Figure 3 provides a more intuitive view of the performance comparisons among the models. As can be seen from Fig. 3, the proposed LRMR-Ri method is superior to the other four methods, Lasso, Ridge, Mic and Relief for the prediction of antifreeze proteins. Therefore, it can be reasonably concluded that redundant features and local optimal or sub-optimal feature subsets are screened out to a great extent and a more effective feature subset is extracted by LRMR-Ri method.
Prediction of membrane protein types by LRMR-Ri method
The prediction of these antifreeze proteins mentioned above is a binary classification problem, but membrane protein prediction belongs to the multi-classification problem. In order to verify the conclusion that the proposed method (and the fusion coefficient α of W-GdipC is still 0.8) is also effective to the multi- classification prediction, we carried out the related comparison experiment. The average PE, RE, F-Measure of eight categories and the overall ACC and MCC of membrane proteins are calculated based on different feature selection methods and different models, whose values are shown in Table 2.
In Table 2, the ACC of the proposed LRMR-Ri method can reach as high as 80.15% based on SGD algorithm, around 9% higher than of Lasso. As far as ACC and MCC values are concerned, the performance of LRMR-Ri on membrane protein dataset is still better than that of the other four feature extraction methods no matter with which model. For the indexes of PE, RE and F-Measure, the performance of LRMR-Ri is generally average.
Figure 4 shows the evaluation of eight categories of membrane proteins by three different classification algorithms, DT, SVM and SGD with different indexes. No Three classification algorithms consistently suggested that, some indexes of categories 3 or 4 are 0, which intuitively reflects that the values of TP and FP of some categories are both zero in the process of prediction, indicating that those categories have not been recognized. This is due to the much too small number of samples in these two categories (only 30 sequences in category 3 and 56 sequences in category 4), whose training subsets are 24 and 44, respectively, resulting in poor learning results. On the contrary, the indicator values of category 5 (including 4581 sequences) are greater than 0.8 and higher than those of all other categories, showing that the more samples trained for the classification are, the better the prediction effect will be.
Figure 5 gives the overall prediction results of membrane protein types with ACC and MCC by three classification algorithms DT, SVM and SGD based on five feature selection methods. Even though there still exist 0 values of the predicted PE, RE or F-Measure for certain categories with small sample sizes, the overall accuracy and Matthew correlation coefficient of LRMR-Ri are relatively good among all, which verifies certain effectiveness of the proposed method in the multi-classification of membrane proteins.
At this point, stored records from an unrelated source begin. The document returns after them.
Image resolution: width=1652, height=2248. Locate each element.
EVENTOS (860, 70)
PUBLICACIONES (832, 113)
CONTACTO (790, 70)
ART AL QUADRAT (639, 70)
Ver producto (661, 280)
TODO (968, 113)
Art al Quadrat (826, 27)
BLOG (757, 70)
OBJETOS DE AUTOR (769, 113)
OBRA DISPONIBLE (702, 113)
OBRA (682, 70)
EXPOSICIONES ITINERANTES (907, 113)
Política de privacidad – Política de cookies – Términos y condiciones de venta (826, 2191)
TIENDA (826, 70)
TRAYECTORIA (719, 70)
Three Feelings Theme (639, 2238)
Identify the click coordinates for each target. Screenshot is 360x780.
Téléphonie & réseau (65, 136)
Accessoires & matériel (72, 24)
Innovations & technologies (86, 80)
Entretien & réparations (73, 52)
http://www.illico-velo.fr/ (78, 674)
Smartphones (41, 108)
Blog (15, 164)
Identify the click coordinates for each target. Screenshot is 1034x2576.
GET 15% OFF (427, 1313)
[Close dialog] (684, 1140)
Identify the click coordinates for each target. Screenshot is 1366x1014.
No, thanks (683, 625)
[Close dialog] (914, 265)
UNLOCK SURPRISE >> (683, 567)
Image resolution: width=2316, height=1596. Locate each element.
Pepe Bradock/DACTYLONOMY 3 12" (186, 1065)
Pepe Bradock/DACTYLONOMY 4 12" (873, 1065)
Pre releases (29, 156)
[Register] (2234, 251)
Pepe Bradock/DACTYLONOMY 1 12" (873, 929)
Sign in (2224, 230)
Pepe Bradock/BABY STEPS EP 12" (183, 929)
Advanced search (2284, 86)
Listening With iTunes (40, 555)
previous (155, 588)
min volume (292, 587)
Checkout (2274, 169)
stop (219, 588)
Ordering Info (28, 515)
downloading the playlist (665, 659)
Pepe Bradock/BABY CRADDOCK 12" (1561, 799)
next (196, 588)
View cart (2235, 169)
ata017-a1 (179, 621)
Comparison of antifreeze proteins with other machine learning methods
We compare the method proposed in this paper with the other three classifiers that also predict the antifreeze proteins by machine learning methods. The three methods are: AFP-Pred [26], AFP-PseAAC [28], TargetFreeze [30]. It can be seen from Table 3 that although the prediction performance of W-GDipC combined with multi-regression feature selection ensemble method using SVM as classifier is not good, but the prediction performance of SGD and DT as classifiers is better than other methods. And the prediction performance of DT as the classifier is the best, MCC and ACC are 0.158 and 7.9% higher than the AFP-Pred method, respectively. The poor prediction performance of using SVM as a classifier may be due to the small number of samples in the dataset we use. Comparison of antifreeze proteins with other machine learning methods shown in Table 3.
Conclusion
In this work, we proposed a new feature representation method and a new feature selection method for predicting the antifreeze proteins, W- GDipC and LRMR-Ri. As far as W-GDipC, it uses a linear weighted fusion of GDipC and DipC. When the fusion coefficient is 0.8, the overall prediction effect is the best. The average accuracy of five-fold cross-validation of W-GDipC based on SVM, DT and SGD is 88.41%, 91.33% andis 88.41%, 91.33% and 91.10%, respectively. The average Matthew correlation coefficients are 0.7704, 0.8254 and 0.8239 respectively. The results show that the cross-validation results of W-GDipC in three classifiers are superior to two single feature expression methods. Then the LRMR-Ri method was used to select the features of high-dimensional antifreeze proteins. LRMR-Ri method constructs classification models based on DT, SVM, and SGD classification algorithms on antifreeze proteins dataset, and achieves ACC of 93.21%, 95.56% and 90.53% respectively in five-fold cross-validation. For each single feature method that makes up of the proposed LRMR-Ri & W-GDipC method was used as the comparison method. The experimental results show that the proposed LRMR-Ri and W-GDipC method can significantly improve the accuracy of antifreeze proteins prediction compared with these single feature methods. Moreover, the method achieves ACC of 79.83%, 72.57% and 80.15% respectively on membrane protein dataset based on DT, SVM and SGD classification algorithms.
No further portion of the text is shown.